In the same month, Prince Charles launched his ‘Accounting for Sustainability’ project (Acc4S), which aims to identify new ways of accounting for and allocating resources which price in the damaging, but currently un-costed, negative impacts of corporate activity while preserving an efficient market mechanism.
Some may argue that our profession is being set an impossible challenge in this respect. But we are not facing it alone. Big business, the financial services industry and large non-governmental groups were part of the ‘Acc4S’ launch and will work with representatives from our profession to identify initiatives which will not only ‘get the prices right’ but also contribute to overall wealth creation.
Getting the prices right, by means of internalising the cost of carbon, is becoming less difficult as carbon trading markets develop.
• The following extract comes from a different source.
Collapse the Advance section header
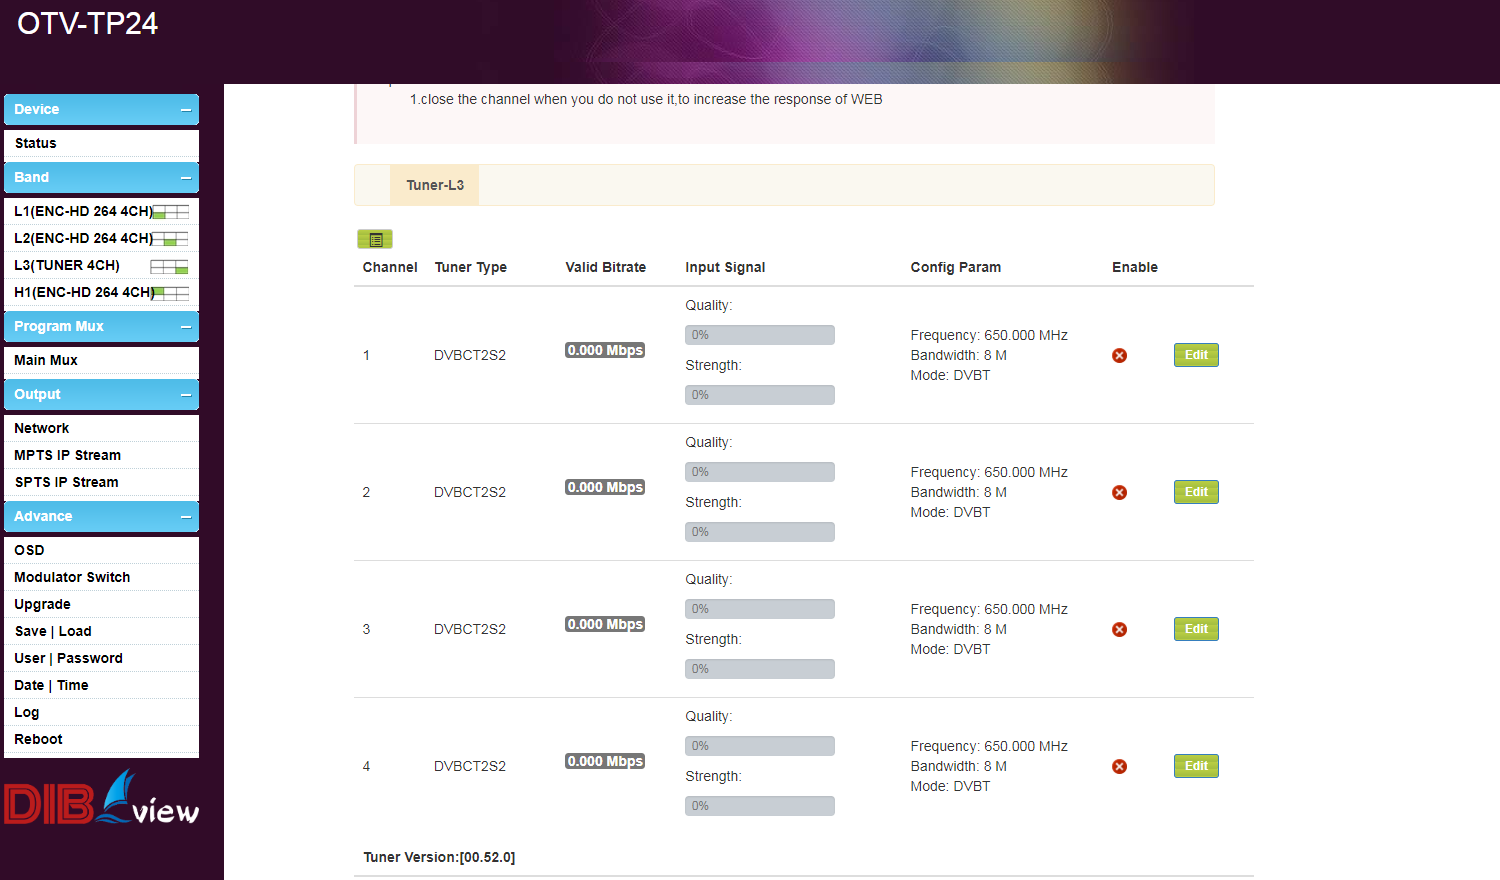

But extending the Acc4S exercise to encompass the negative social consequences of corporate activity raises huge definitional and valuation issues.
There are other problems too – like getting corporate boards and their financial market stakeholders to accept that reduced profits and lower rates of return might be an appropriate way to reflect inefficient use of resources.
The ‘Acc4S’ initiative has a projected life of about one year and lifted off on a groundswell of goodwill and evident cross-party support for its ambitions.
The profession has a lot to contribute but must be ready to acknowledge that, belatedly in Stern’s view, the time for a major paradigm shift may have arrived.
ACCA, CIPFA and ICAEW are all represented on the steering group of the Prince of Wales ‘Accounting of Sustainability’ project.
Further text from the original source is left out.